The corrupting impact of fear was discussed in this column a couple of weeks ago when dealing with the military coup in Myanmar. It stands to the enduring credit of ousted Myanmarese Head of Government Aung San Suu Kyi that she, perhaps for the first time in the history of modern political thought, singled out fear, and not power, as the principal cause of corruption within the individual; powerful or otherwise.

To be sure, power corrupts but the corrupting impact of fear is graver and more devastating. For instance, the fear in a person holding ministerial office or in a senior public sector official, that he would lose position and power as a result of speaking out his convictions and sincere beliefs on matters of the first importance, would lead to a country’s ills going unaddressed and uncorrected.

Besides, the individual concerned would be devaluing himself in the eyes of all irrevocably and revealing himself to be a person who would be willing to compromise his moral integrity for petty worldly gain or a ‘mess of pottage’. This happens all the while in Lankan public life. Some of those who have wielded and are wielding immense power in Sri Lanka leave very much to be desired from these standards.

It could be said that fear has prevented Sri Lanka from growing in every vital respect over the decades and has earned for itself the notoriety of being a directionless country.

All these ills and more are contained in the current controversy in Sri Lanka over the disposal of the bodies of Covid victims, for example. The Sri Lankan polity has no choice but to abide by scientific advice on this question. Since authorities of the standing of even the WHO have declared that the burial of the bodies of those dying of Covid could not prove to be injurious to the wider public, the Sri Lankan health authorities could go ahead and sanction the burying of the bodies concerned. What’s preventing the local authorities from taking this course since they claim to be on the side of science? Who or what are they fearing? This is the issue that’s crying out to be probed and answered.
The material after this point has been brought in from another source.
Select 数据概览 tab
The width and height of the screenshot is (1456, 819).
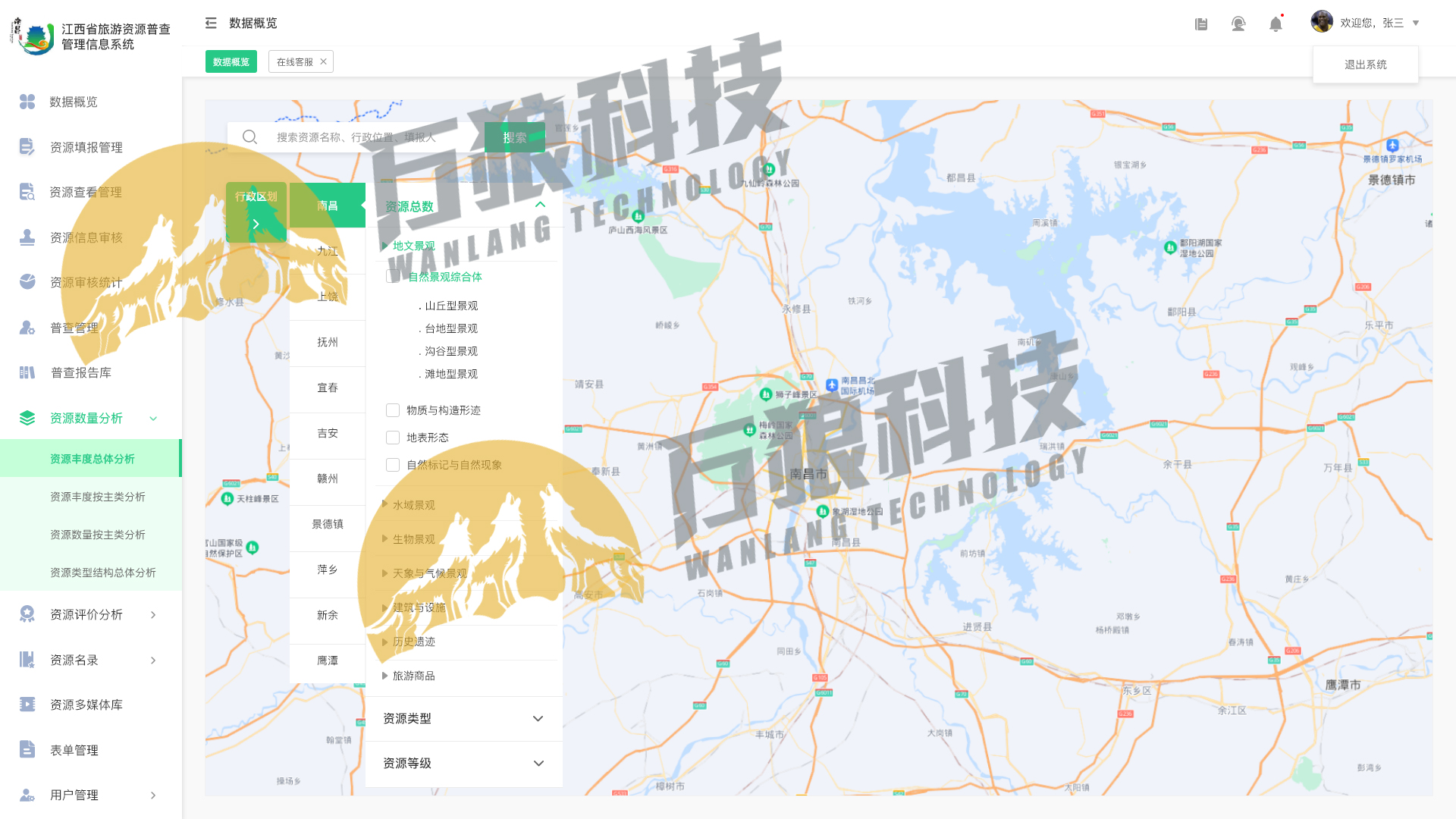[232, 61]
Considering the need for absolute truthfulness and honesty on the part of all relevant persons and quarters in matters such as these, the latter have no choice but to resign from their positions if they are prevented from following the dictates of their consciences. If they are firmly convinced that burials could bring no harm, they are obliged to take up the position that burials should be allowed.

If any ‘higher authority’ is preventing them from allowing burials, our ministers and officials are conscience-bound to renounce their positions in protest, rather than behave compromisingly and engage in ‘double think’ and ‘double talk’. By adopting the latter course they are helping none but keeping the country in a state of chronic uncertainty, which is a handy recipe for social instabiliy and division.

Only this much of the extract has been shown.